Write out the records beneath this line exactly as they appear, minus any images.

Dataset excerpts
* * *

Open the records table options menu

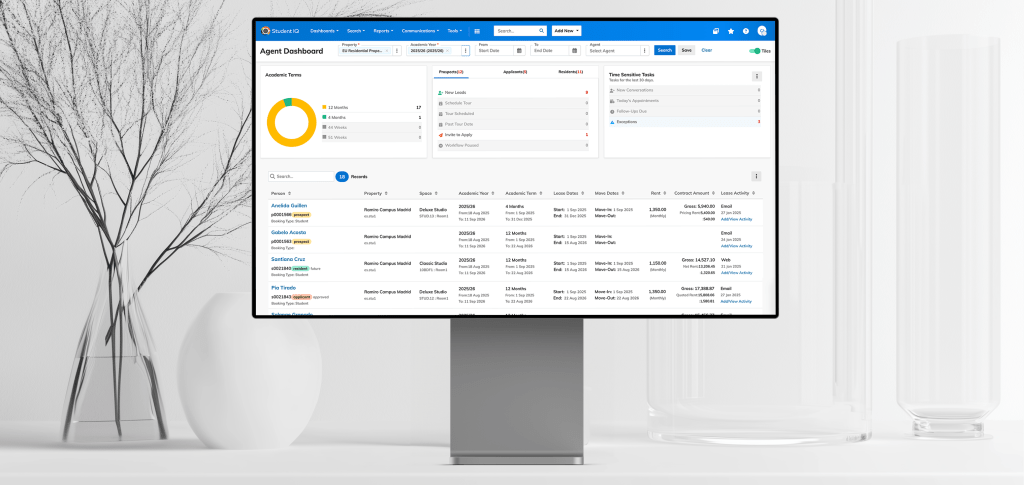757,176
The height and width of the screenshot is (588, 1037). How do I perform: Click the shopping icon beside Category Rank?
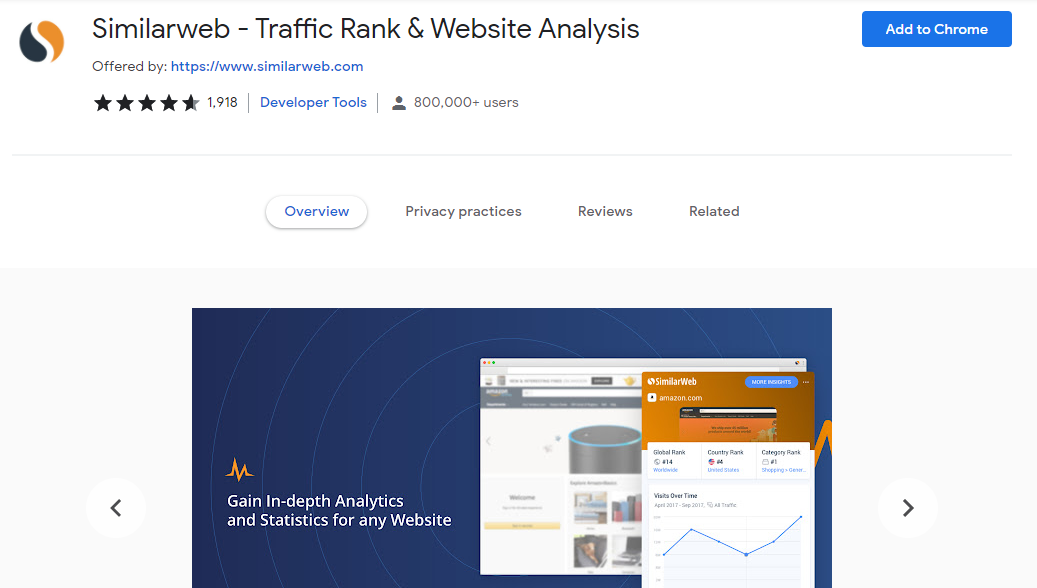[766, 462]
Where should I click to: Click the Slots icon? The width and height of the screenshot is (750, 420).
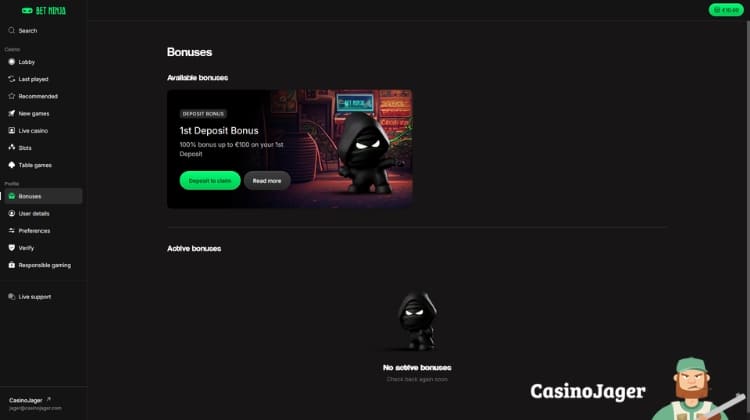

* * *

(EXERCISE RESULT):
Open the records table options menu

757,176
The height and width of the screenshot is (588, 1037). How do I perform: Click the shopping icon beside Category Rank?
[766, 462]
Where should I click to: Click the Slots icon? The width and height of the screenshot is (750, 420).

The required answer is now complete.